Изменить размер шрифта - +

Когда, скажем, мои школьники оценивают роман выше всего, они говорят: «Ну, понятно, в общем, почему он так нравится Тарантино…» Действительно, когда Тарантино приехал в Москву, его стали спрашивать, что ему показать: Кремль? ГУМ? Мавзолей? Он сказал: «Отвезите меня на могилу Пастернака, и больше ничего не надо». Представить себе Тарантино на могиле Пастернака – это, пожалуй, еще большая экзотика, чем представить себе Пастернака на могиле Тарантино. Ну, как-то это еще мы можем вместить в сознание. Но вот что Квентин, мать его, Тарантино, как его называют фаны, приехал и полчаса там провел в слезах – вот этого не вмещает сознание. Но дело в том, что интонация фильмов Тарантино, интонация усталого матерящегося гуманизма, доведенного до последнего «ну, что ж вы все, ну, сволочи-то такие! всех бы вас уже убить наконец!» – это, как ни странно, интонация «Доктора Живаго».

Это недобрая книга. Скажу больше, только в предельном раздражении можно высказать все то, что высказывает там Пастернак. Первое такое раздраженное высказывание появляется во внутреннем монологе Лары, когда она идет в 1905 году пятнадцатилетней девочкою, как всегда у Пастернака, идет через Москву, через Пресню бунтующую, и – «Выстрелы, выстрелы, вы того же мнения!» – мы слышим вот этот радостный ритм девичьего шага. И слышим, как ей радостно слышать выстрелы. Вот эта Лара, вроде бы после Джулии Кристи мы все ее представляем вот такой практически идеальной, доброй, несколько даже, пожалуй, безвольной блондинкой, тем не менее добрая Лара, которая вечно не умеет устроить собственную жизнь, хотя очень хорошо моет полы и печет пироги, эта Лара вдруг предстает нам существом довольно кровожадным. Когда она понимает, что выстрелы – это мнение Христа.

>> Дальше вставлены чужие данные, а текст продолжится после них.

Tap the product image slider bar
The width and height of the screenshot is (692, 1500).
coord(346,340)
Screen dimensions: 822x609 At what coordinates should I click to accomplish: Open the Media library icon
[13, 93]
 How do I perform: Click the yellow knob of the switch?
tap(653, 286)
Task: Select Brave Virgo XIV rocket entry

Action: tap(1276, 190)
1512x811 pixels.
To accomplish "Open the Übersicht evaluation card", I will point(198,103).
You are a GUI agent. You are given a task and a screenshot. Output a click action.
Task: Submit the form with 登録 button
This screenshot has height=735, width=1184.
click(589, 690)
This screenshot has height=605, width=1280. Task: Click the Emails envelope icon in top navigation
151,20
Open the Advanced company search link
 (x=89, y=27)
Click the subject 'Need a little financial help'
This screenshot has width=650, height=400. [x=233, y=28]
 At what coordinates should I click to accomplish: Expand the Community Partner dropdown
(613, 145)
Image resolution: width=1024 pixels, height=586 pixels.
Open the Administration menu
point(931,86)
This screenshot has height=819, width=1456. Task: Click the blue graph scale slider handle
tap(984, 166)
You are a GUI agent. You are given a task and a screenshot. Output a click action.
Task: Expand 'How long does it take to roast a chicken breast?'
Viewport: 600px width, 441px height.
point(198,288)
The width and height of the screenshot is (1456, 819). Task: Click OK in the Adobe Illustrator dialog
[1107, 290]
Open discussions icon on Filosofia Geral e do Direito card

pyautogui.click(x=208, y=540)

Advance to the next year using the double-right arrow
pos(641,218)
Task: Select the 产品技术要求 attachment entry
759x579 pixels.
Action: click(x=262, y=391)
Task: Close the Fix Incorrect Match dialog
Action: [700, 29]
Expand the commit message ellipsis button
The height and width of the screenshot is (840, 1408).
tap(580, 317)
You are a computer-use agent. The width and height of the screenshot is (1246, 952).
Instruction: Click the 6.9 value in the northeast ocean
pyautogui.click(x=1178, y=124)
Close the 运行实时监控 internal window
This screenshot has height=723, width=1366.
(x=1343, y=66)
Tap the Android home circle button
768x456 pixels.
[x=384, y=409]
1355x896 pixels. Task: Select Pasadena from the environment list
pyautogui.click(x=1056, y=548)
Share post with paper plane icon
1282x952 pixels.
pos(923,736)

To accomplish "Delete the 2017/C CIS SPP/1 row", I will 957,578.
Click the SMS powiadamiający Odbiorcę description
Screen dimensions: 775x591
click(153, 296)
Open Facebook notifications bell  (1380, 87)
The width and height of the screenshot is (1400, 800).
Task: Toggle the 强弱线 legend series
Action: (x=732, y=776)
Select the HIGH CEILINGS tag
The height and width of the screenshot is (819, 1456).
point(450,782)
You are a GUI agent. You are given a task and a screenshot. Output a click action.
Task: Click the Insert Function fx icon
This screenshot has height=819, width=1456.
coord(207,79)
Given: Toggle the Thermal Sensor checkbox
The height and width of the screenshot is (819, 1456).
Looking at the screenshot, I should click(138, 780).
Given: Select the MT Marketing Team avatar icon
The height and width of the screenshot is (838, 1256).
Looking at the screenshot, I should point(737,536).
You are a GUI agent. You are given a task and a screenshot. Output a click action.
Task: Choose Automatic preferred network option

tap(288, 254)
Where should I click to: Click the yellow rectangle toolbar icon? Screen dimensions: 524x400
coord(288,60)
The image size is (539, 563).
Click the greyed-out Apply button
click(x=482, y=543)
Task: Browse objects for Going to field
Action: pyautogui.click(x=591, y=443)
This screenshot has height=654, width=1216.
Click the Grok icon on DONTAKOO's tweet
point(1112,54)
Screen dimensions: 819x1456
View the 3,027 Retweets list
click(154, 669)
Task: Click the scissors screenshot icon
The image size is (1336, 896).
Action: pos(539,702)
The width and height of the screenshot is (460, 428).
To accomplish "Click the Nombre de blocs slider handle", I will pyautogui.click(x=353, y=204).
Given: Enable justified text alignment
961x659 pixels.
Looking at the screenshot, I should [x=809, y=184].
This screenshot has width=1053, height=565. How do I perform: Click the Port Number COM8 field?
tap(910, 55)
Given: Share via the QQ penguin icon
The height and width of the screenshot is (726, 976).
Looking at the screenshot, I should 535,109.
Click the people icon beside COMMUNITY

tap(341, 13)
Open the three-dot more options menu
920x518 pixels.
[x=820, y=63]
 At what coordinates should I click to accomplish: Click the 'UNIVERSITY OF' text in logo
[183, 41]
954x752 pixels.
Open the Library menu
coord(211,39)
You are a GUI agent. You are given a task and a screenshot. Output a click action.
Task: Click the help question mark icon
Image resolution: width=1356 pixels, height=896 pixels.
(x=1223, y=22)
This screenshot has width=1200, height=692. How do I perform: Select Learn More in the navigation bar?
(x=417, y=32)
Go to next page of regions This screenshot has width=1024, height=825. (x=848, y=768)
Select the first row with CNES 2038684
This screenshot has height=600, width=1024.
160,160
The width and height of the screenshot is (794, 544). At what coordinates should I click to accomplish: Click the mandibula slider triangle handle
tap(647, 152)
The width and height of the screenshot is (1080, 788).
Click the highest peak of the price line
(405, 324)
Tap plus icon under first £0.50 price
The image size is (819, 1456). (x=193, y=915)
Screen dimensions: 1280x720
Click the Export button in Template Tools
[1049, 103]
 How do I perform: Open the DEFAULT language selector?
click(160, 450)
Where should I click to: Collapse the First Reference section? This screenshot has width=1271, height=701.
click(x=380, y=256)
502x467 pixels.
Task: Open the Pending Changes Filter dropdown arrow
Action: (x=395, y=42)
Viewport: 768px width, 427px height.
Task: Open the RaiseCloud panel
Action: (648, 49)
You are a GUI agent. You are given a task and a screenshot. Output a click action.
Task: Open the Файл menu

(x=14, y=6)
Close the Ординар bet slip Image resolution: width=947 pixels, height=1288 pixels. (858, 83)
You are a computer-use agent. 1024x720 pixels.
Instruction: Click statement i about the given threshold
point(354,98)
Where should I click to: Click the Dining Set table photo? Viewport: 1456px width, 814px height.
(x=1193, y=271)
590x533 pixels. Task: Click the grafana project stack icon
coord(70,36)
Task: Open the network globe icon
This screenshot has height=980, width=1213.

И Пастернак, создав роман, как он написал Льву Мочалову, «о судьбах русского христианства», воспринимает здесь христианство как религию огненную, как то, что он сказал еще в «Повести», «сигнальную остроту христианства». Христианство – это не всепрощение, христианство – это бой, бунт, ненависть, раздражение, потому что достали, потому что довели. И Лара, которая страдает от романа с немолодым соблазнителем, от двойственности своего положения, от бедности, от страшно сложных отношений с матерью, вдруг чувствует, что это все наконец развяжется. Какое счастье! Какая радость! Все это сейчас кончится. Выстрелы, выстрелы, вы того же мнения!

Второй такой ярко раздраженный и, может быть, до сих пор не прощаемый Пастернаку кусок – это разговор Юры Живаго с Гордоном о еврейском вопросе, когда они встречаются на фронте. Здесь в чем проблема: Пастернак до сих пор остается страстно нелюбим праворадикальными и просто правыми евреями, патриотической тусовкой, буйствующей в Израиле. Так уж получилось, что большинство филологов, пишущих о русской литературе, имеют некоторое отношение к еврейскому вопросу и вообще никто так не любит русскую литературу, как еврей, и, как правильно замечал Куприн, «заветная мечта всякого еврея – стать русским писателем», так что, конечно, любим, конечно, стараемся, но большинство евреев, еврейских таких радикалов, комнатных радикалов, очень таких, садово-огородных, мечтает обязательно осудить Пастернака. Потому что Пастернак для них выкрест. Им даже не важно, крещен он на самом деле или нет, этого никто не знает, потому что Пастернак уверял, что нянька в детстве его крестила, кто-то уверял, что он крестился сам, на самом деле, скорее всего, его не крестил никто, но он ощущал себя христианином.

Эта жестковыйная, хотя и очень комнатная иудейская мораль никак не может ему простить, что он встал на путь ассимиляции. И то, что сказано романе о евреях, – это, наверное, самое точное, что сказано там, но и самое жестокое. Надо было ну в очень сильном раздражении пребывать, чтобы такое написать – о том, что не увидели, не почувствовали христианство, не поняли его все эти люди, которые его же и породили, и предпочли ему вечную маску юродства, маску трагического шутовства.